:: What the task requires ::
Every line in the data below that includes "agent" belongs in the answer, copied as it stands.

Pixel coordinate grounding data
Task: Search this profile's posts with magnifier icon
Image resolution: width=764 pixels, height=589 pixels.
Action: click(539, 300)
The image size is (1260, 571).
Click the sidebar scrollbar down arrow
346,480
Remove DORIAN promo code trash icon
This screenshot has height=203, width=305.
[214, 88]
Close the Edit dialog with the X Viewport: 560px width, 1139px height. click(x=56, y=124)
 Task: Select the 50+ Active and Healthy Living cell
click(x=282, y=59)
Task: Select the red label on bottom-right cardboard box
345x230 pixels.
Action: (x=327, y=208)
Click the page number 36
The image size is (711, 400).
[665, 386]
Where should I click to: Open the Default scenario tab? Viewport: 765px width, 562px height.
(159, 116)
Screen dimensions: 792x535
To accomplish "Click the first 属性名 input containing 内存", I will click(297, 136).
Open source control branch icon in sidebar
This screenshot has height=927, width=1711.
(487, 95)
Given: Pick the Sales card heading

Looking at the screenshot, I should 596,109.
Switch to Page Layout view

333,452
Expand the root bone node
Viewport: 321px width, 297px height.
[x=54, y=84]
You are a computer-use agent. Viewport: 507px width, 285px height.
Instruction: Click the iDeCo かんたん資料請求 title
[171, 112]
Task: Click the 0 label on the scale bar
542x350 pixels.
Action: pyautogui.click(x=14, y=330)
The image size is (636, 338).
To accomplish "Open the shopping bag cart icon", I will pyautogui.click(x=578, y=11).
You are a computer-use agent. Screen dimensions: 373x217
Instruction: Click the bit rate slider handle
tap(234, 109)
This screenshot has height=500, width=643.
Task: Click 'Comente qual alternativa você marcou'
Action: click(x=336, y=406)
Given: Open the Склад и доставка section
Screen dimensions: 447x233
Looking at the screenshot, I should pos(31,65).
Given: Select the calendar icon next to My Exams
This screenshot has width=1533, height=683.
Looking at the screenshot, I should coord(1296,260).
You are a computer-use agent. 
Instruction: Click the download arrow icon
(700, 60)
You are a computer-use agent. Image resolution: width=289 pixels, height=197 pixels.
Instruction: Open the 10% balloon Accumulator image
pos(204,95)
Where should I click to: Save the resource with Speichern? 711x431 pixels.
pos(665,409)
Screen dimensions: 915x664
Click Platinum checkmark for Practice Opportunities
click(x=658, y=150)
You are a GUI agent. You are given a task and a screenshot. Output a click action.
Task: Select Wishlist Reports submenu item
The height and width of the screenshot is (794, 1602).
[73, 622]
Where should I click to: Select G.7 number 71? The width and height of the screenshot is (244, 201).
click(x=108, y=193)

:: Your solution ::
You are a computer-use agent. Viewport: 507px width, 285px height.
You are a computer-use agent. Screen dimensions: 373x217
You are a computer-use agent. 
You are a computer-use agent. Image resolution: width=289 pixels, height=197 pixels.
You are a GUI agent. You are given a task and a screenshot. Output a click action.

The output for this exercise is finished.